Trump had made a public appearance in a campaign for the first time on Saturday. At noon he spoke from the balcony of the White House to supporters of the black and Hispanic communities who had gathered on the lawn below. He had previously concealed his disease status and avoided questions about current test results in interviews.

In Sunday’s interview, Trump again promoted the Covid treatment with an experimental antibody cocktail from the biotech company Regeneron that was administered to him at the hospital. The drug is not a treatment method, but a “cure” and a “miracle” that should soon be available to everyone, Trump said.

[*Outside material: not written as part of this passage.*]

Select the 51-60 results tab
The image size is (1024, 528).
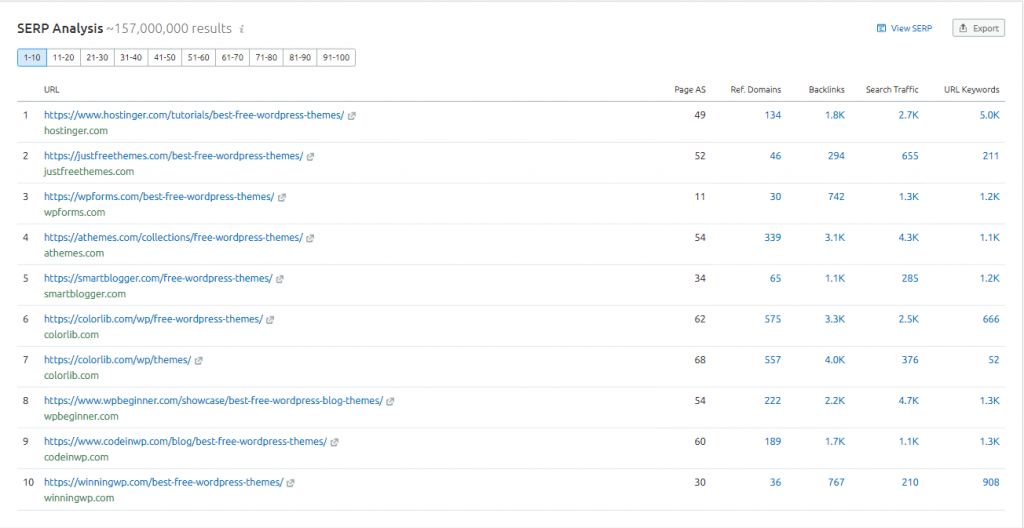click(198, 58)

Antibody treatments developed by various manufacturers have yet to be officially approved and will only be available in relatively small quantities for the foreseeable future. Critics suspect Trump of touting the drug as a magic bullet to use to distract attention from his administration’s failure to contain the pandemic ahead of the November 3 presidential election.

According to Trump’s personal physician, the president of the United States is no longer contagious. The latest coronavirus test has shown according to “currently recognized standards” that Trump “no longer poses a transmission risk to others,” physician Sean Conley said Saturday night in a letter distributed by the White House.